About Me

Thanks for visiting my website. I'm a Canadian political theorist interested in the intersection between contemporary political theory, the philosophy of law, and debates in comparative constitutional law. 

For the 2017-18 academic year, I'll be a Lecturer and Fellow in the Constitutional Law Center of Stanford Law School.  I'm currently a PhD Candidate in Public Law and Political Theory in Princeton University's Department of Politics.  I expect to defend my dissertation by May 2018. 

My doctoral dissertation is titled "Dialogue and Domination: A Theory of Judicial Review".  It justifies the institutions and practices of 'weak' or 'dialogic' judicial review in terms of two core concepts in neo-republican political theory: freedom as non-domination and constitutionalism.  It also develops a republican theory of practical reasoning about rights.  This theory involves a critique of the dominant 'proportionality' approach to rights and contributes to a republican theory of adjudication.  I use this theory to analyse the institutional forms and practices of judicial review in three constitutional contexts thought to feature forms of 'dialogic' judicial review: New Zealand, the United Kingdom, and Canada.  
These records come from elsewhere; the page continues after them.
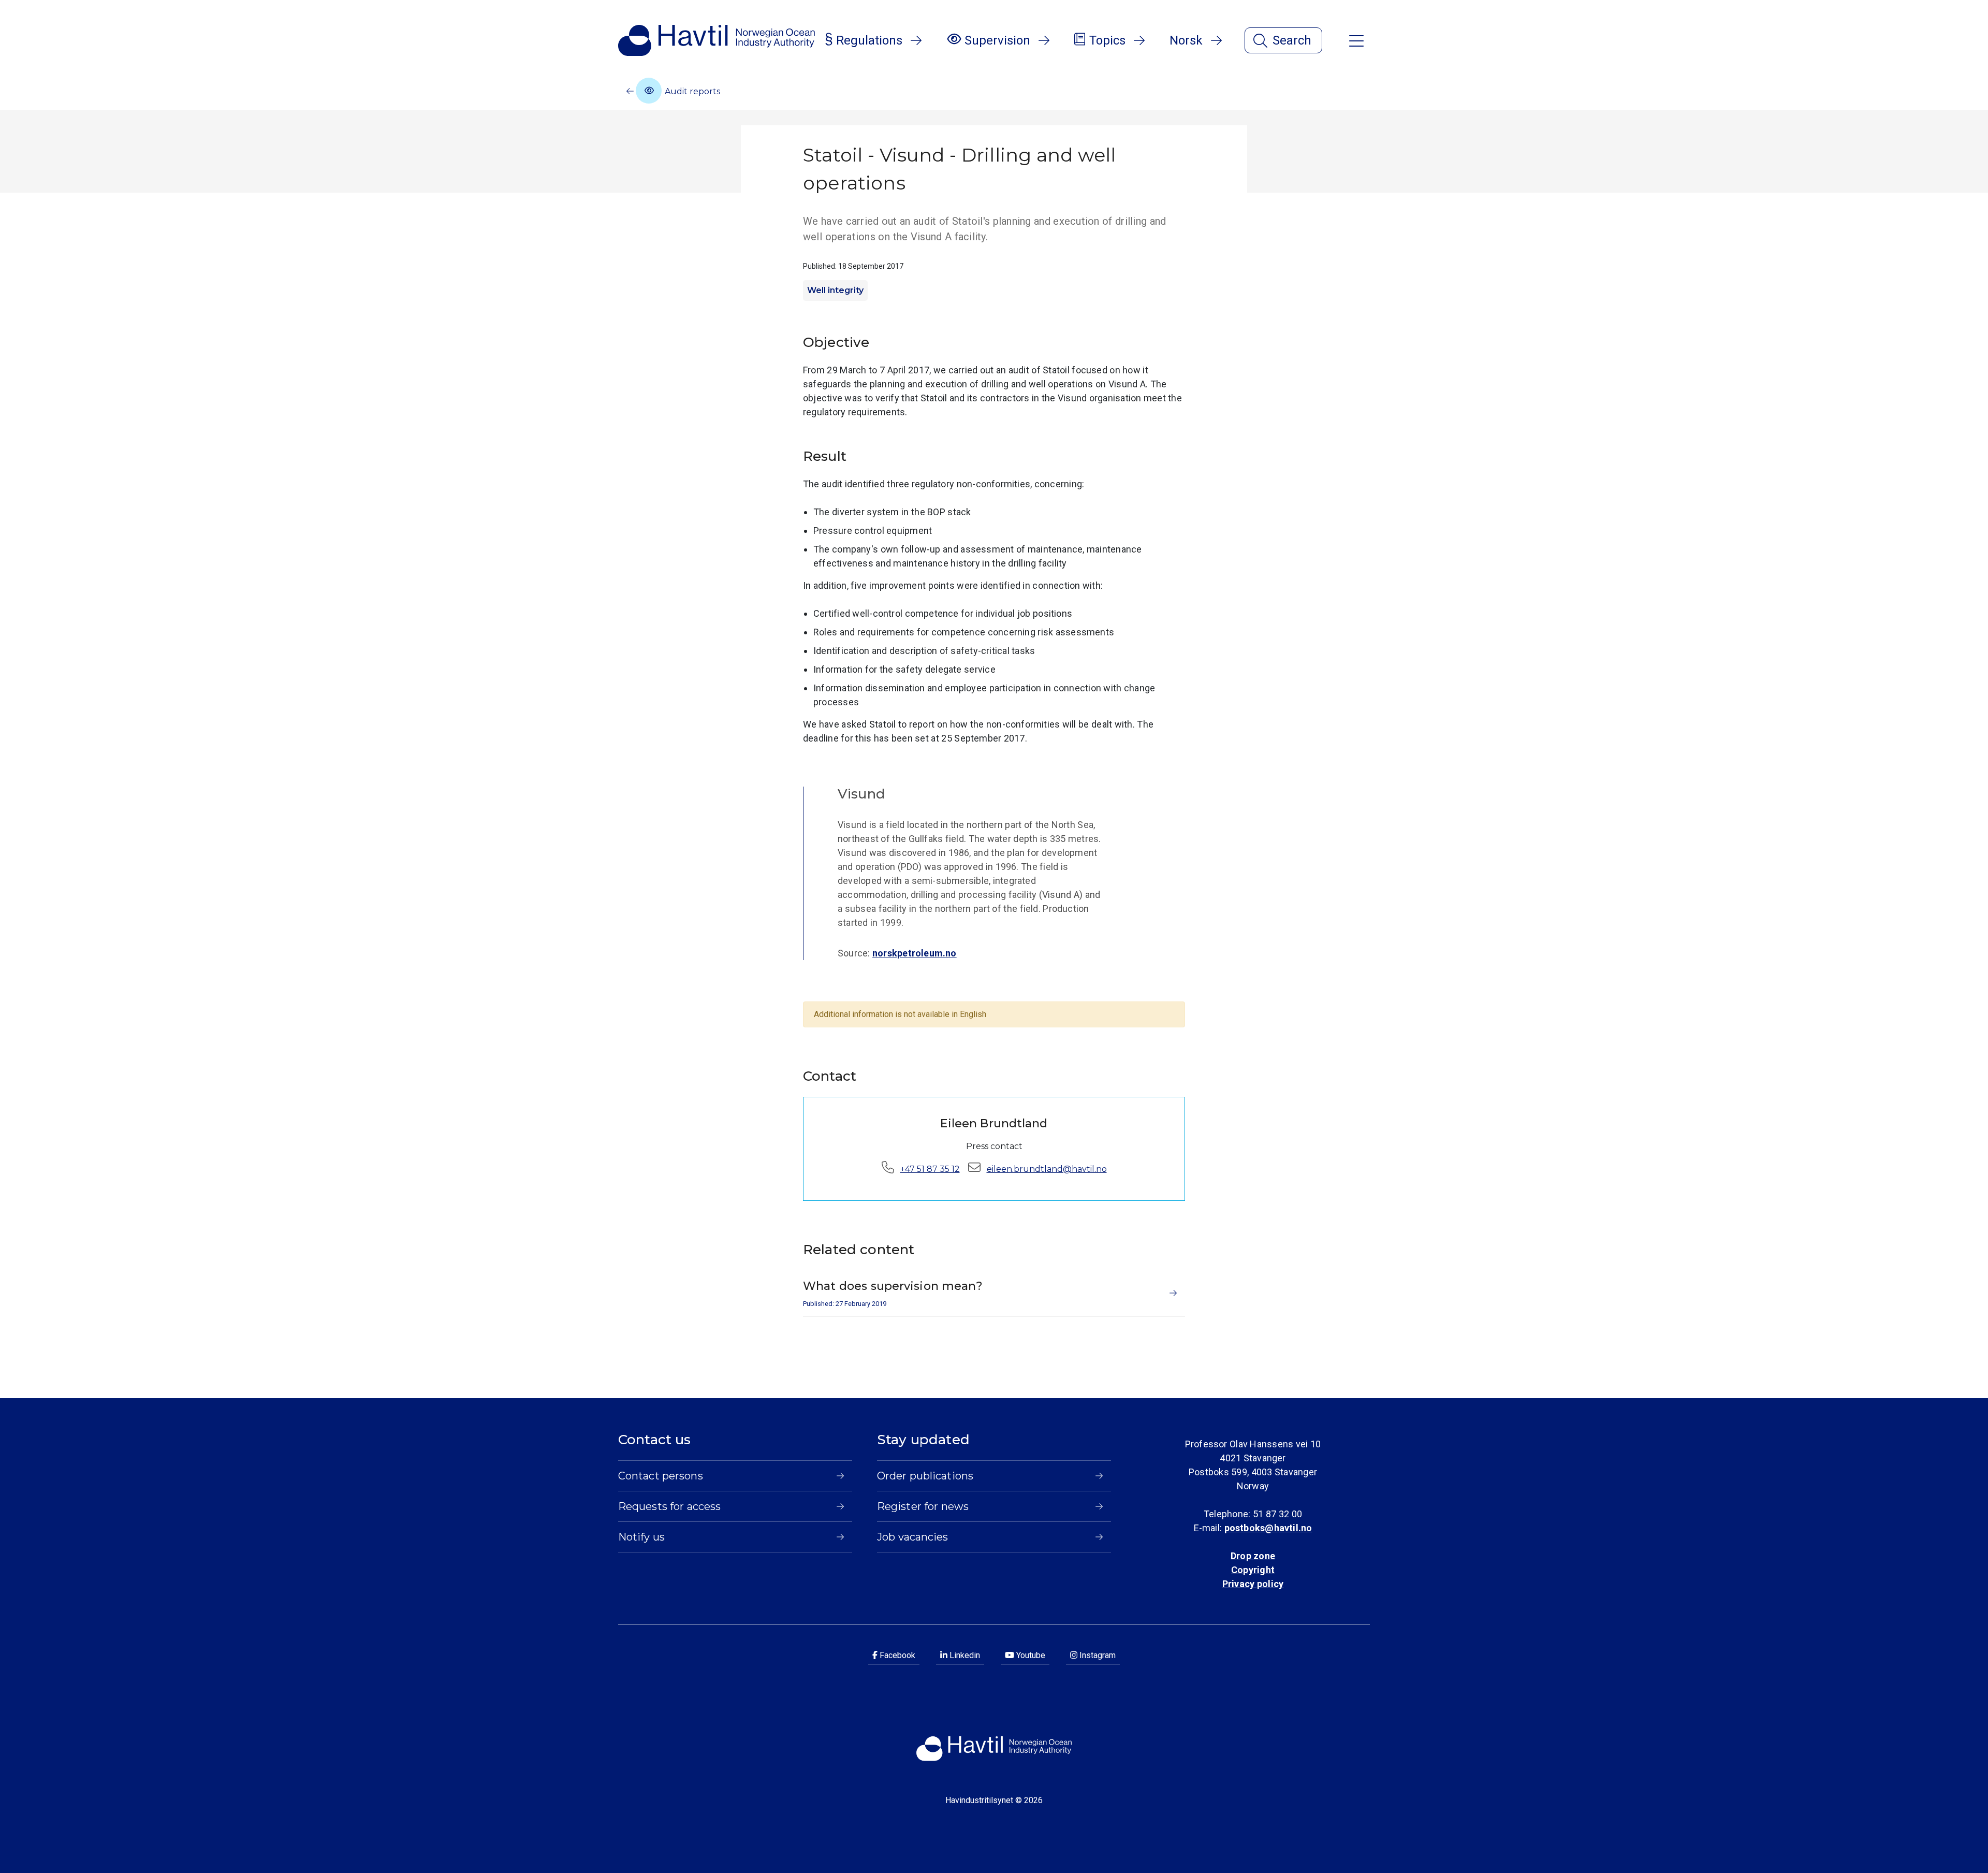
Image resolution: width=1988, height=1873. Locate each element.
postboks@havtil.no (1268, 1527)
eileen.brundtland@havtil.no (1047, 1169)
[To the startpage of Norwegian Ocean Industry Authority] (716, 40)
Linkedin (963, 1655)
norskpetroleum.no (914, 953)
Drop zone (1253, 1555)
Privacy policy (1252, 1583)
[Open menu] (1356, 40)
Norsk (1186, 40)
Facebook (896, 1655)
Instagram (1096, 1655)
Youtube (1029, 1655)
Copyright (1253, 1569)
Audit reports (691, 91)
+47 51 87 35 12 (930, 1169)
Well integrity (835, 290)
My research interests include:  

-Theories of judicial review

-Theories of freedom

-Methods of constitutional interpretation

-Theories of the separation of powers

-The "New Commonwealth Constitutionalism"

-Rights theory

-Conflict of Laws

Before I began my PhD at Princeton I earned an MA in political theory at McGill University.  I wrote my MA thesis on the role of shame in Aristotle's political theory under the supervision of Prof. Christina Tarnopolsky.  I received my BA (Hons) in Political Science from the University of Alberta in 2009.  I have a keen interest in the History of Political Thought and currently serve as an editor for the journal Interpretation: A Journal of Political Philosophy.  Outside of academia I have written about Canadian constitutional politics for the National Post and Policy Options.